A equipe da DEPCA também se negou a anexar ao boletim de ocorrência as fotos nas quais Sophia aparecia com diversos hematomas e arranhões, para os quais a mãe sempre tinha justificativas, dizendo que a criança sofria quedas e acabava se machucando.
Além das imagens, o pai da menina também apresentou um áudio com duração de uma hora e meia em que a avó materna de Sophia relatava todas as agressões sofridas pela neta, contudo, ele também não foi juntado ao boletim porque, de acordo com a advogada, a equipe da delegacia achou que não era uma prova confiável e que poderia ser manipulada.
HOMOFOBIA
“Houve homofobia, velada, mas houve, e a omissão do Estado contribuiu para a morte de Sophia. O Igor [de Andrade, marido de Jean] sempre ia junto com ele e também queria relatar o que via, mas nunca pode entrar junto com Jean quando ele era chamado para ser atendido”, explicou a advogada.
A defensora do casal ainda afirma que, para as instituições públicas e a sociedade no geral, um casal hétero, independentemente do que faz, sempre “tem uma defesa moral”, porque dois homens não podem criar uma criança
“Ninguém quer tirar a criança de um casal hétero para entregar para dois homens criarem, já que as instituições, como o Conselho Tutelar, estão cheias de pessoas de religiões fundamentalistas”, pontuou Janice.
A advogada aponta que todas as vezes que Sophia era violentada de forma brutal e apareciam danos mais graves, como perna quebrada ou ferimentos na cabeça, a mãe a levava para uma UPA, mas as equipes médicas nunca relataram os sinais de agressões que a criança apresentava.
DESCASO
Ainda em conversa com o Correio do Estado, Janice Andrade disse que, agora, na fase de investigação da morte, o descaso da Secretaria Municipal de Saúde (Sesau) continua, já que foi solicitado o histórico de atendimento da criança, mas o único documento fornecido para o processo foi a relação de vacinas aplicadas.

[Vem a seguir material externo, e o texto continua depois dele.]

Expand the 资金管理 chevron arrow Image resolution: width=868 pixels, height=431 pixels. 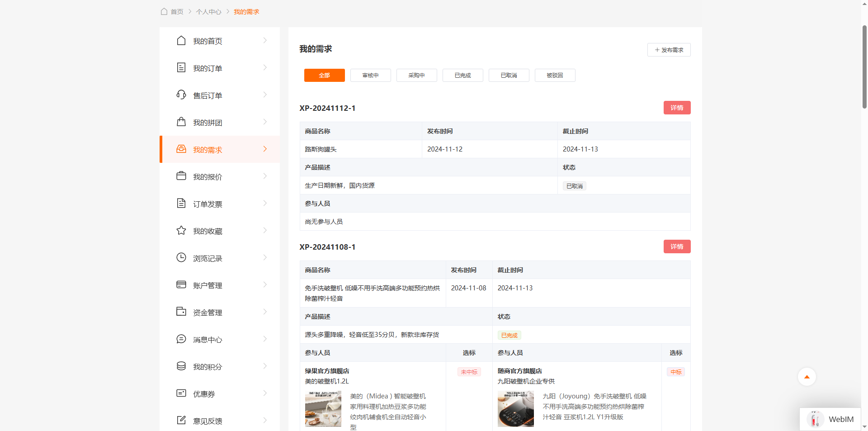click(265, 312)
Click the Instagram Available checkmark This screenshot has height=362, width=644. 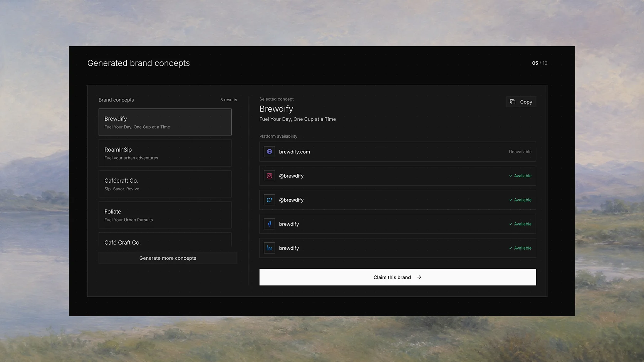click(511, 176)
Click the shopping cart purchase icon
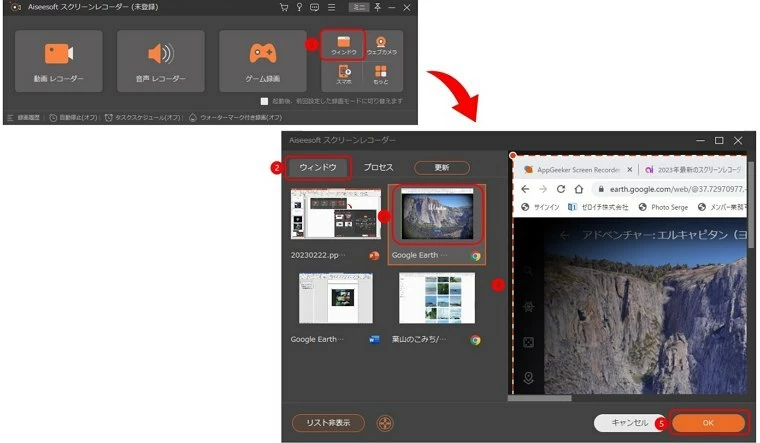Viewport: 760px width, 443px height. 285,7
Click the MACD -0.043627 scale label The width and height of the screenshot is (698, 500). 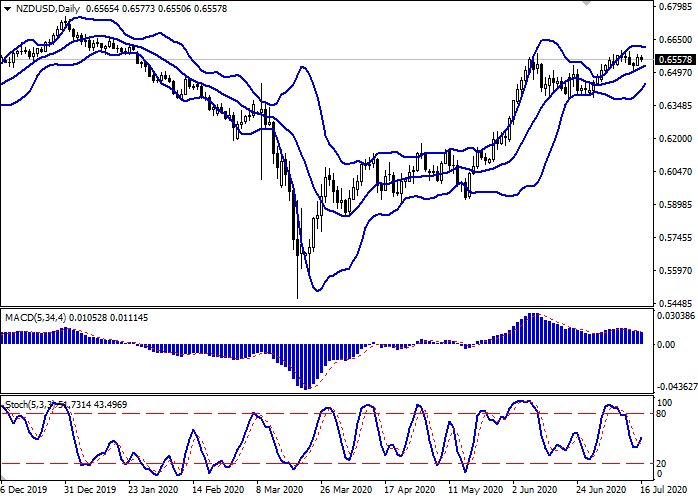[672, 387]
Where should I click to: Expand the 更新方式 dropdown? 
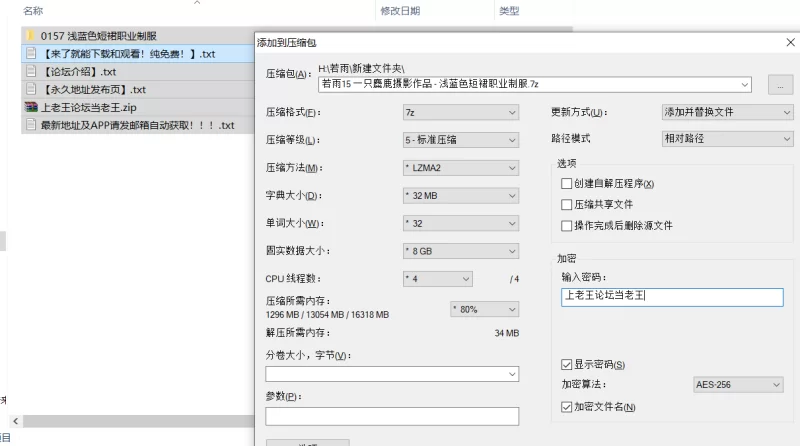click(727, 112)
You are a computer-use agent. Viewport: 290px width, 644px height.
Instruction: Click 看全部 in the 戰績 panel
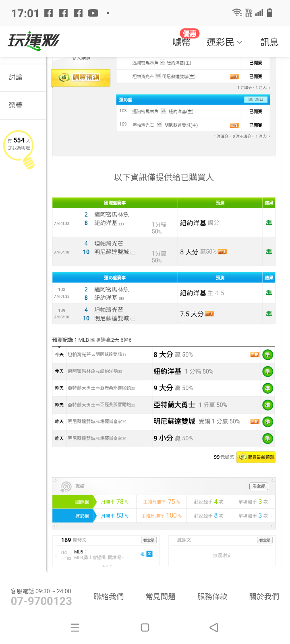point(259,486)
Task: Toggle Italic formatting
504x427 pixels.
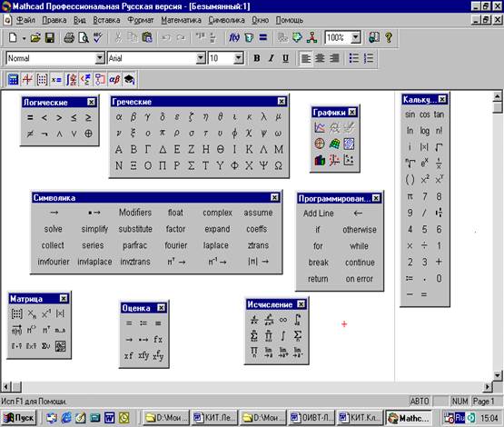Action: click(x=271, y=58)
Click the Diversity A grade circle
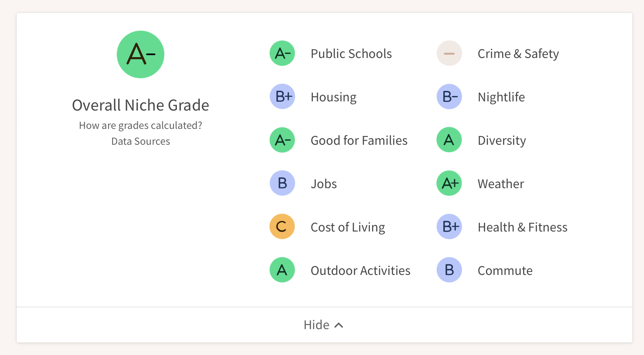The image size is (644, 355). [x=449, y=140]
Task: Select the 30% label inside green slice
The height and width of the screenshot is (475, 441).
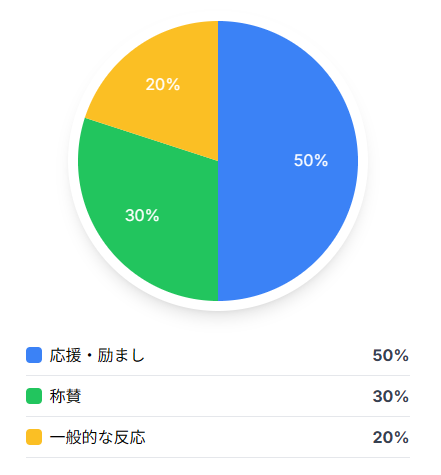Action: point(142,215)
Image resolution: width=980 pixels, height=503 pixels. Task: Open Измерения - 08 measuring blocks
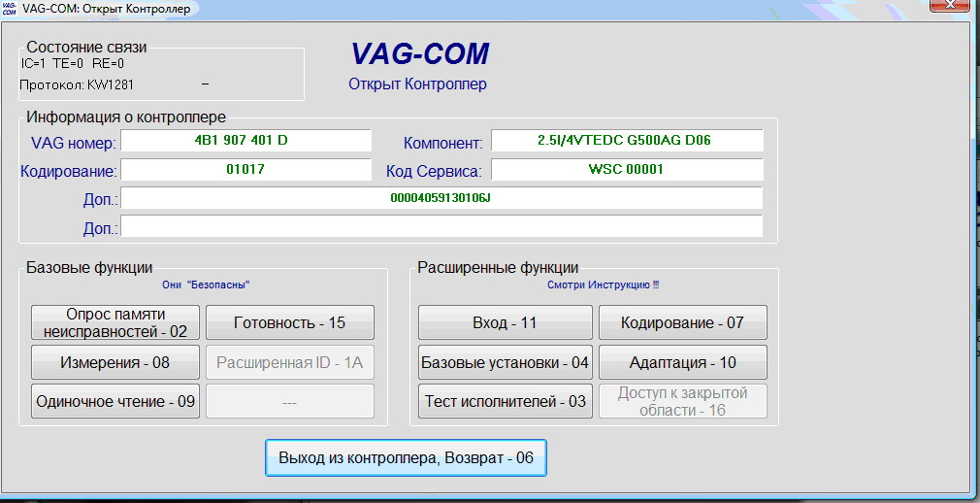click(115, 362)
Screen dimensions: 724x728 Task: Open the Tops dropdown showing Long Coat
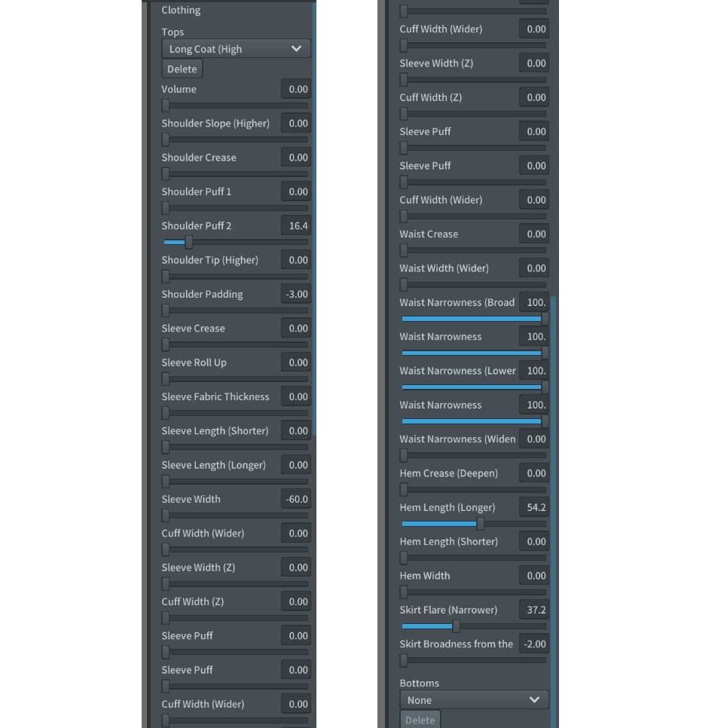tap(236, 49)
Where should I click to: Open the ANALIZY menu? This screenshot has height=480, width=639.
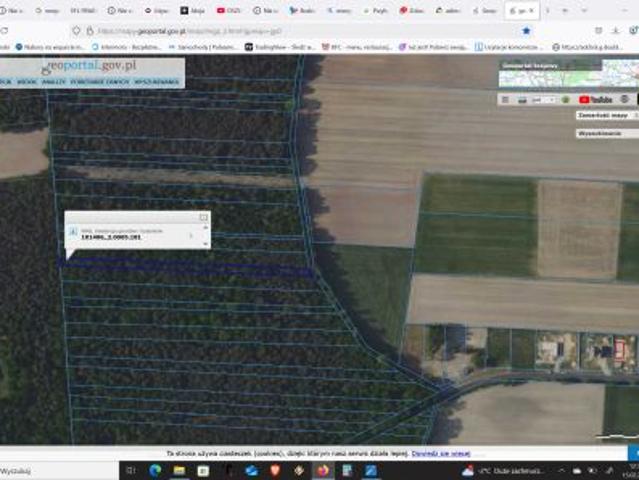click(x=54, y=81)
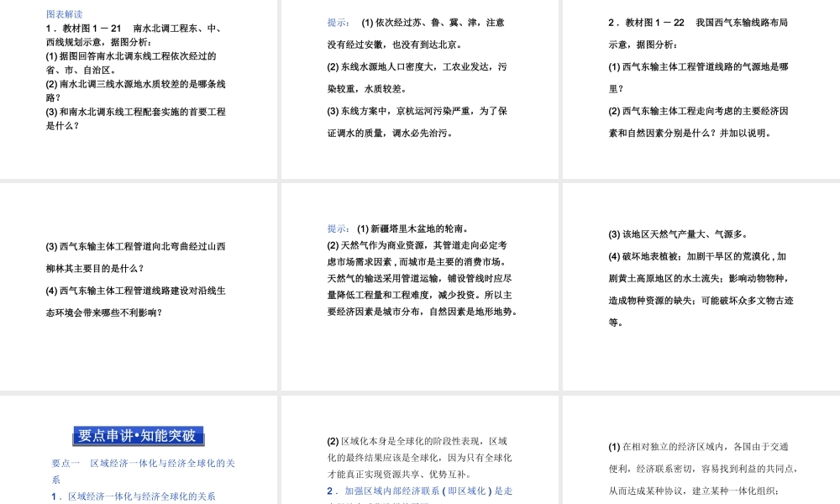Select the slide asking about 山西柳林 pipeline bend
This screenshot has width=840, height=504.
(139, 286)
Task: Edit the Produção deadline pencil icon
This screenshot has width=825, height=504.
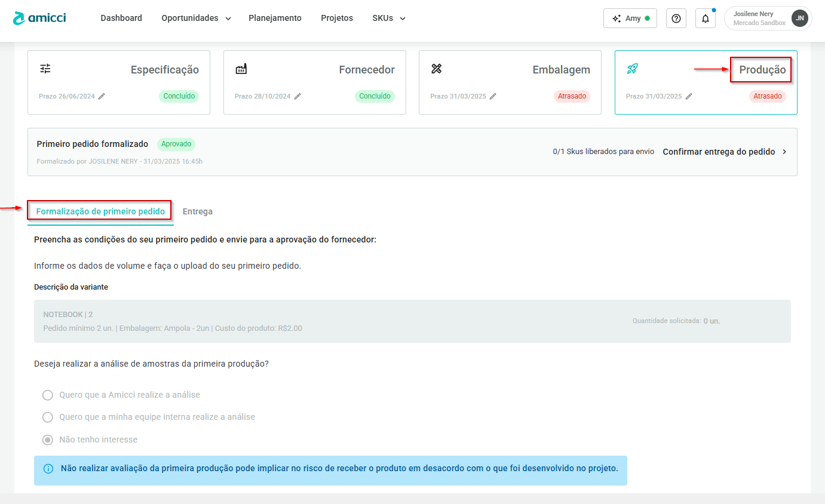Action: [x=689, y=96]
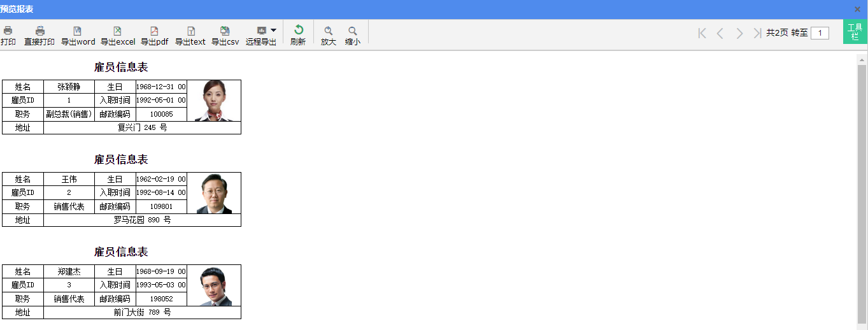Click the photo of employee 王伟

[214, 194]
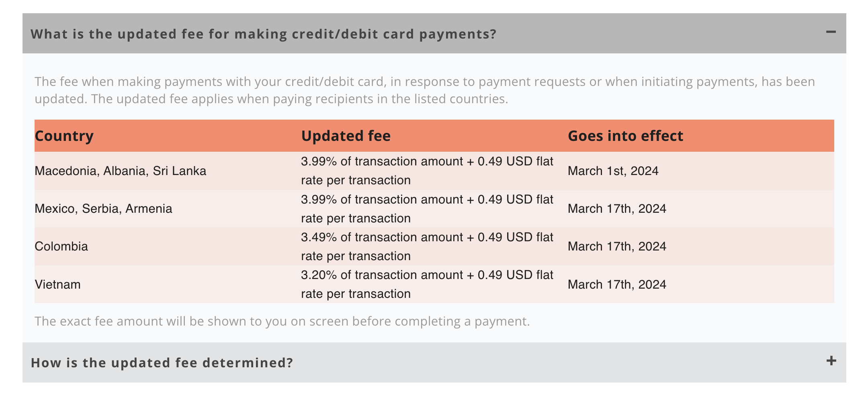The width and height of the screenshot is (868, 395).
Task: Select the Updated fee column header
Action: click(x=346, y=136)
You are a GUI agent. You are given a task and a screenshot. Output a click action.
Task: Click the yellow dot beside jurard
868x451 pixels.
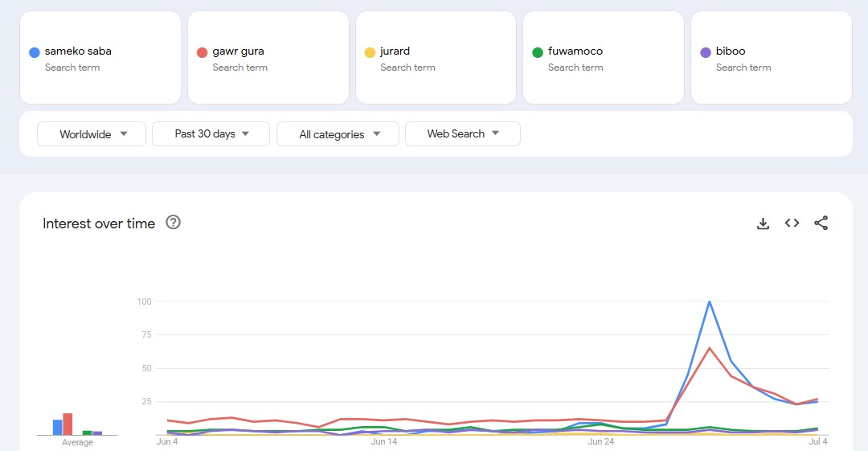click(x=370, y=52)
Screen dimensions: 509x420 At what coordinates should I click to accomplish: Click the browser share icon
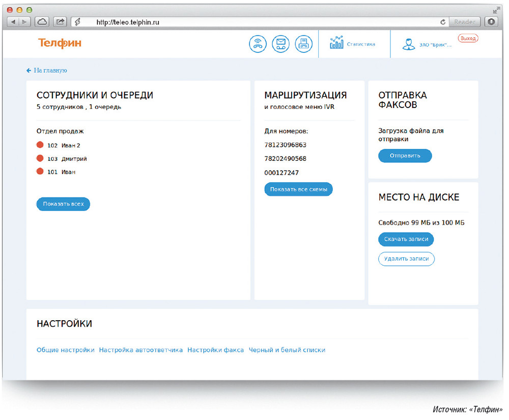click(x=60, y=22)
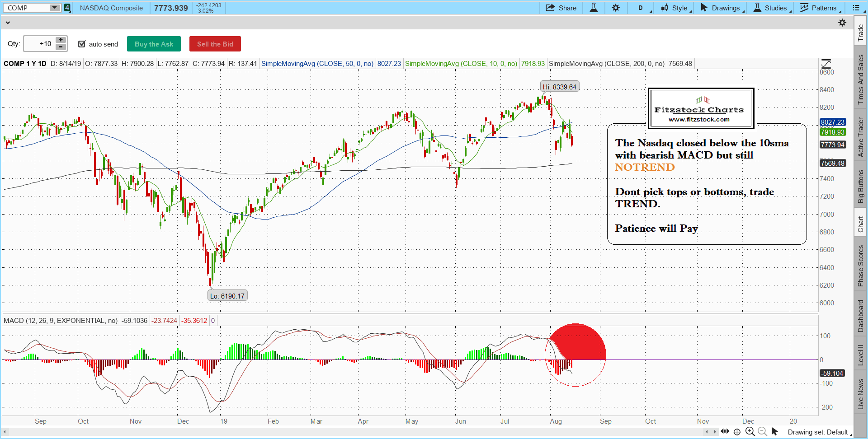
Task: Increase quantity with the plus stepper
Action: (61, 40)
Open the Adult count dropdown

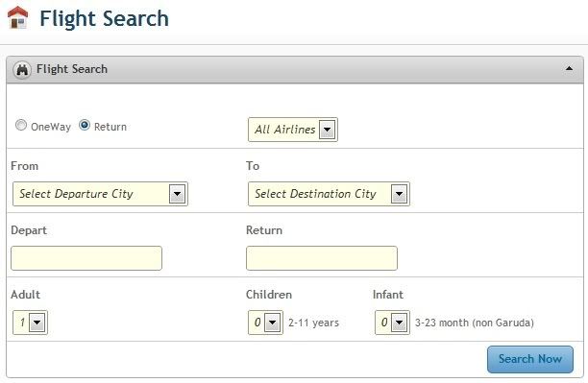pyautogui.click(x=30, y=323)
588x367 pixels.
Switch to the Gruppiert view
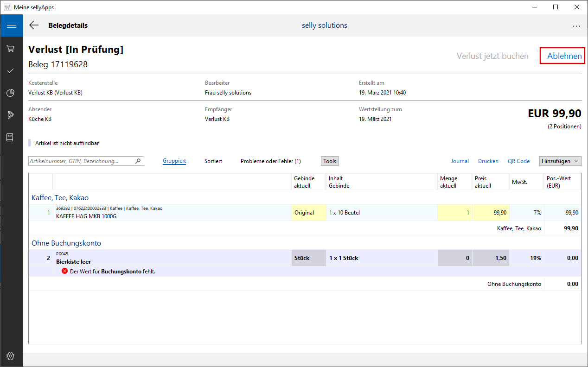[x=174, y=161]
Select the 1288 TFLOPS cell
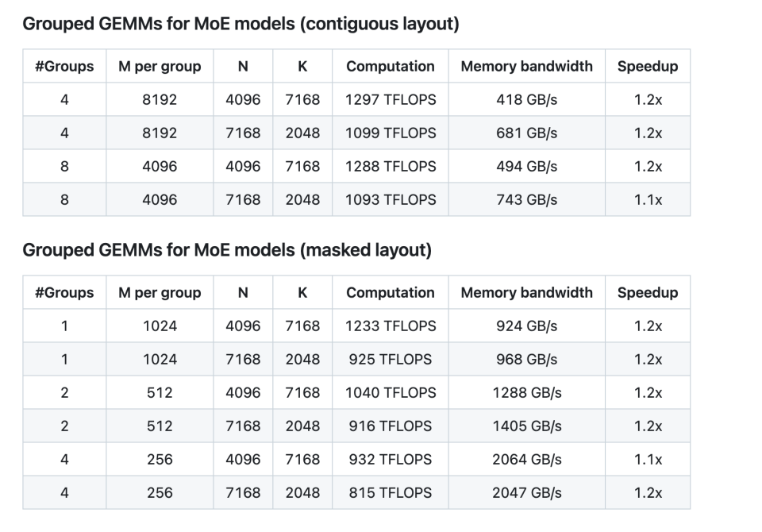 390,167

Em relação à postura da delegada responsável pelo caso, a advogada afirma que continua sendo negligente, principalmente por afirmar que o pai de Sophia não queria que fosse expedida uma medida protetiva contra a mãe da criança.
A advogada explica que Jean não foi informado dessa possibilidade, mas, de toda forma, o pai não poderia impedir que o documento fosse feito, já que a segurança da criança precisa ser colocada em primeiro lugar.
Outra informação dada pela delegacia é de que o pai também não levou Sophia para fazer o exame de corpo de delito, mas a equipe da Polícia Civil sabia que a Stephanie escondia a criança do pai quando ela tinha marcas de violência.
“Eles tinham conhecimento de que eles não conseguiam ficar com a criança por muito tempo, mas poderiam usar o poder coercitivo para obrigar a mãe a apresentar a criança e realizar o exame, e a polícia tem o dever de conceder as medidas protetivas e informar isso ao pai”, destacou Janice.
A advogada ainda afirmou que vai ingressar com um recurso para que a mãe e o padrasto de Sophia respondam também por tortura.
MINISTÉRIO PÚBLICO
O Ministério Público de Mato Grosso do Sul (MPMS) denunciou a mãe da pequena Sophia, Stephanie de Jesus da Silva, e o padrasto, Christian Campoçano Leitheim, por homicídio triplamente qualificado com circunstâncias agravantes, em razão de a vítima ser do sexo feminino e menor de 14 anos, o que dificultou sua defesa, e estupro de vulnerável.
Stephanie também foi denunciada por omissão de socorro, já que só encaminhou a menina à Unidade de Pronto Atendimento aproximadamente sete horas após sua morte, no dia 26 de janeiro.
Agora, o Ministério Público de MS aguarda o recebimento do juiz. O casal permanece preso. (Colaborou Alanis Netto)
Saiba: Entre os dias 1º de janeiro e 8 de fevereiro de 2023, 123 estupros de crianças foram registrados em Mato Grosso do Sul, de acordo com dados da Sejusp.
Por dia, pelo menos três casos desse crime brutal são registrados contra vítimas menores de 12 anos em MS. No mesmo período, 59 adolescentes sofreram violência sexual. Juntos, os dois públicos representam 73,19% do total de casos desse tipo de crime neste ano.